第二十一話・第三節:エリシアの覚醒
——これは俺たちの戦いだ。
暗闇の中で、カインと俺はぶつかり合った。
漆黒の大剣“夜喰らい”が唸りを上げ、カインの黒甲を裂く。だが、奴の身体はすぐに再生し、鋭利な爪で俺を薙いだ。
音速を超える爪撃を、ギリギリでかわす。
カインは、異形でありながら、異様なまでに”人間らしさ”を残していた。理性を失っているわけじゃない。

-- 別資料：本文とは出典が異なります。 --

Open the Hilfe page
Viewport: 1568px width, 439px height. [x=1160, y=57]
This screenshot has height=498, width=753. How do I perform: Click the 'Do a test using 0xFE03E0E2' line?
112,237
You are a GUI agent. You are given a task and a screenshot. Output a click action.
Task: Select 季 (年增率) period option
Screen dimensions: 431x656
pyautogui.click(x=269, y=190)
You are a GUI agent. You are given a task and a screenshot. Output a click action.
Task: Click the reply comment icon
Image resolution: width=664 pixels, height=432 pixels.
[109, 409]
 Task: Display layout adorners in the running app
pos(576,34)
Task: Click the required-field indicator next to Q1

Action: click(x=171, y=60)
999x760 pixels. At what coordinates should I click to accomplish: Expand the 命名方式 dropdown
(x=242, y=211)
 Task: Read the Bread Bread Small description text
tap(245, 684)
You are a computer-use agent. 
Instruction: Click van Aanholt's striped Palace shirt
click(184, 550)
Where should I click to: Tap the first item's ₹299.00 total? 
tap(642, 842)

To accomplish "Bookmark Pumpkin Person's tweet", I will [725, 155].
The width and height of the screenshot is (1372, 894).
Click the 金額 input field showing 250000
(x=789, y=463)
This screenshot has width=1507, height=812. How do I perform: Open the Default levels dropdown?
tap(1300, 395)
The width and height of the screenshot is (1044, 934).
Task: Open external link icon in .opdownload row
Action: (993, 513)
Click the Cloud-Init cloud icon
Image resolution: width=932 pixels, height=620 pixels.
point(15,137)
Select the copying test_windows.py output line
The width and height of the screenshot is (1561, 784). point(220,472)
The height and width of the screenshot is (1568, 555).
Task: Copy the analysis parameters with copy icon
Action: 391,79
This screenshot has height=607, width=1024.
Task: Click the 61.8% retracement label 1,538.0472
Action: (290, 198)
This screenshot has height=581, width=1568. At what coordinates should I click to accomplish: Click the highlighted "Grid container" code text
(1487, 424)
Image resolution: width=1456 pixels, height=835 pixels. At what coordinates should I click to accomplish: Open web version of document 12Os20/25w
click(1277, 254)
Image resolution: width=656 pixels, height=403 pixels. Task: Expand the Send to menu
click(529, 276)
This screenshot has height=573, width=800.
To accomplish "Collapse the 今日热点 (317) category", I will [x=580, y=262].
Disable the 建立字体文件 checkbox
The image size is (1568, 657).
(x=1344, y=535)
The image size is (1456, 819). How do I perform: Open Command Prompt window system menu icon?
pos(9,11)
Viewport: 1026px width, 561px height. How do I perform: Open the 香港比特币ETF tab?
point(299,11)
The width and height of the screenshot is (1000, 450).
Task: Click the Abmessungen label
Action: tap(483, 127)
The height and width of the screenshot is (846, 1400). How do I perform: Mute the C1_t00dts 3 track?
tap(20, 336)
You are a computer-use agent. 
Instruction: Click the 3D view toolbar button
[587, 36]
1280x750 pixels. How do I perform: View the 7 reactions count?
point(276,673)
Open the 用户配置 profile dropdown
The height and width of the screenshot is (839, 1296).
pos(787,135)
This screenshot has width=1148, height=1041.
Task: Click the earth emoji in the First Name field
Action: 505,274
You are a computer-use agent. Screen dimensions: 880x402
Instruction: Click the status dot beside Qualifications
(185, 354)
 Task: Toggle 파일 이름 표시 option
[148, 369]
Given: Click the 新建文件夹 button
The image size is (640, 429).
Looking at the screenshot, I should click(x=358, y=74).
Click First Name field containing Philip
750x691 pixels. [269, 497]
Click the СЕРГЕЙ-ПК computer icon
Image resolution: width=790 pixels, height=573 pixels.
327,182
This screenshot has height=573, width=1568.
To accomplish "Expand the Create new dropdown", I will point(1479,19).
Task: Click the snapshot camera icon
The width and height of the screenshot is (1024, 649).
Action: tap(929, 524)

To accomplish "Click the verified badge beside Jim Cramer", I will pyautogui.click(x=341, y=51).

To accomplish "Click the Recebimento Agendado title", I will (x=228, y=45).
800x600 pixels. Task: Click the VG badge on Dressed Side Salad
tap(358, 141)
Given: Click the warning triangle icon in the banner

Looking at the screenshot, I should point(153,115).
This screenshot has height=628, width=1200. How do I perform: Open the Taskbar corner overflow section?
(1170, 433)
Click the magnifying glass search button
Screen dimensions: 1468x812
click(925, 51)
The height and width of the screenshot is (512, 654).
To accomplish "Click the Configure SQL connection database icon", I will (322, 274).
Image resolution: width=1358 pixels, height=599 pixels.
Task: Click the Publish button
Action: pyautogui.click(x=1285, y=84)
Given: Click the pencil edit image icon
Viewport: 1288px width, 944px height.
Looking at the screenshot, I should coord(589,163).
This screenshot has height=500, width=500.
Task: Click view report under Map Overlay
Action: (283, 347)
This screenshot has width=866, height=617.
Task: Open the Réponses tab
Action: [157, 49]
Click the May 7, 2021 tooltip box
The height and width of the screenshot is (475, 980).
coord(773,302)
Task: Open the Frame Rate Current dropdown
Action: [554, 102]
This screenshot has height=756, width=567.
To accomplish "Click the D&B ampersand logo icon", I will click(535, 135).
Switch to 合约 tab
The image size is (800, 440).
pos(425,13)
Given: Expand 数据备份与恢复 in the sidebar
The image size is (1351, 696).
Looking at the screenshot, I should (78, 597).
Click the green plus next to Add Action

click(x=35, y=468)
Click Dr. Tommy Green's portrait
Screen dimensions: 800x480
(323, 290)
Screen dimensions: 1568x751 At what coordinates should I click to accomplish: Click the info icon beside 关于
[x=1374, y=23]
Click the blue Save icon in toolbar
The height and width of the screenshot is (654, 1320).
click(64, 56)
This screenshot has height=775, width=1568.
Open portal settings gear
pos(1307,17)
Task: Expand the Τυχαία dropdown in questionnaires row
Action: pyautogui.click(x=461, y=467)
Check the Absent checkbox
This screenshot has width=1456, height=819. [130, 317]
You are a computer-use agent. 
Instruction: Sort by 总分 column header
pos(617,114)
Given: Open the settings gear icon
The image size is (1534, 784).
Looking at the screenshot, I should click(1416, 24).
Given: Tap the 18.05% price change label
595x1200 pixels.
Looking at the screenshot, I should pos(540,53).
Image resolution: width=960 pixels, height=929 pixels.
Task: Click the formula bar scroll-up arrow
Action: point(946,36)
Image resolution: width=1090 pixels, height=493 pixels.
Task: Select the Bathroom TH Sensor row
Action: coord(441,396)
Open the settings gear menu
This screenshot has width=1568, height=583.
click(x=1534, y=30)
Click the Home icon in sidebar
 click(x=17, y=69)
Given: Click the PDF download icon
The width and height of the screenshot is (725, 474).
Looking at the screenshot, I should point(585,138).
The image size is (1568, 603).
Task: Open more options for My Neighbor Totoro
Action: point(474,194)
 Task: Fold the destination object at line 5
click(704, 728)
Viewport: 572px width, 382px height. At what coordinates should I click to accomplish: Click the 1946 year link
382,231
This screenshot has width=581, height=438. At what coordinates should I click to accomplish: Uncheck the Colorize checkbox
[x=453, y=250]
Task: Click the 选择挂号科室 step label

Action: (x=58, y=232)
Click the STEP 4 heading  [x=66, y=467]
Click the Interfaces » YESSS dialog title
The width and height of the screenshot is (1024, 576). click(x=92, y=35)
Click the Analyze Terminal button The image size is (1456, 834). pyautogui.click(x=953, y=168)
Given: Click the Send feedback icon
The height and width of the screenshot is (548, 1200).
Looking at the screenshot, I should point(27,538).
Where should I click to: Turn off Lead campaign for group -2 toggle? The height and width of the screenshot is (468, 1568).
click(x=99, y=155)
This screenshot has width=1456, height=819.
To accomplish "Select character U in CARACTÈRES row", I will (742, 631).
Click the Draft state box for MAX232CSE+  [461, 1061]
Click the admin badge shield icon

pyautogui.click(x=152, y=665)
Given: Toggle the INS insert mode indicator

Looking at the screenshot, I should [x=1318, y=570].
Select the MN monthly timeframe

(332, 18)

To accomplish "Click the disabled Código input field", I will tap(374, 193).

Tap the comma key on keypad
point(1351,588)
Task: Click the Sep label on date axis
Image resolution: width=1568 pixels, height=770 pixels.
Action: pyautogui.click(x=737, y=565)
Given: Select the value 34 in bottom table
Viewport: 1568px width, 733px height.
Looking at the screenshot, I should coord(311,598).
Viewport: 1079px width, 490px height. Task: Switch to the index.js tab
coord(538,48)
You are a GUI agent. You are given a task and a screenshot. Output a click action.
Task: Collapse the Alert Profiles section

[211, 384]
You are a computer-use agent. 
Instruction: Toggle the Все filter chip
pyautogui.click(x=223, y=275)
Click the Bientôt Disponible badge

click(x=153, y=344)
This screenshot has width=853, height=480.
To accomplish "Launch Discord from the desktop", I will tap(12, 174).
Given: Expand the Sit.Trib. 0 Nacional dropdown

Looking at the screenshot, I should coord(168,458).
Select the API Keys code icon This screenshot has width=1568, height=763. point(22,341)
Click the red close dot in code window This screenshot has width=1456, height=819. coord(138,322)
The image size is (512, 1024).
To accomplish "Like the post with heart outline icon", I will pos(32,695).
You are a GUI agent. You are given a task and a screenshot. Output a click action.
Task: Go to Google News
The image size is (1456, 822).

むしろ、圧倒的な戦闘力を得たことで、より研ぎ澄まされた戦士になっている。
「……こんなものが”進化”であってたまるかよ」
俺は低く呟く。
アダムは、「進化した人間」と言った。
だが、これは”進化”なんかじゃない。
カインの姿は、どう見ても”人間の果て”じゃない。
いや——“人間の限界を超えた存在”なんかじゃない。
これは、“人間という枠を捨てた存在”だ。
それを、俺は”進化”とは呼ばねえ。
「……なら、俺が証明してやるよ」
——俺が”最強の死者”であることを。
俺は“夜喰らい”を振るい、カインの右腕を斬り飛ばした。
その瞬間——
「——っ!」
背後に殺気。
——黒曜の騎士たちが、一斉に俺を襲った。
黒曜の騎士——オリジン・コアが生み出した強化兵士。
全身を黒曜石のような鎧で覆い、無機質な仮面をつけた五体の騎士。
それぞれがカインと同等の力を持ち、完全なる戦闘兵器として俺に迫る。
カインに集中していた俺の隙を突かれた。
避けられない。
——その瞬間、眩い光が弾けた。
「……蒼真、下がって!」
——エリシアの声。
俺の視界が、白く染まった。
熱を帯びた神聖な光が、空間を満たしていく。
エリシアが俺の前に立っていた。
……違う。
“エリシアだったもの”が、そこにいた。
黒いコートは純白のドレスへと変わり、その背には燃え盛る白い翼が広がっていた。
その手には、光輝く槍——いや、《光の裁き》とも呼べるような武器が握られていた。
——エリシアが、“覚醒”した。
「……へえ」
俺は笑った。
「随分と派手にやるじゃねえか」
「あなたの死角は、私が守る」
エリシアは静かに告げた。
その瞬間——
エリシアの《光の槍》が、一閃した。
まるで雷光のように放たれた槍が、黒曜の騎士たちを一瞬で貫いた。
「——ッ」
黒曜の騎士たちが、消滅する。
それは、“ただの一撃”だった。
だが、それだけで——
五体の黒曜の騎士が、完全に塵と化した。
——これが、覚醒したエリシアの力。
「さて」
俺は、残された”戦友”を見た。
カインは、俺を見つめていた。
その表情は、もう”何かを語る”ものではなかった。
戦士として、最後まで戦い抜く——その意志だけが宿っていた。
「……あばよ、カイン」
俺は“夜喰らい”を振るった。
次の瞬間——
カインの身体は、完全に消滅した。
——俺は、“カインの進化”を喰らう。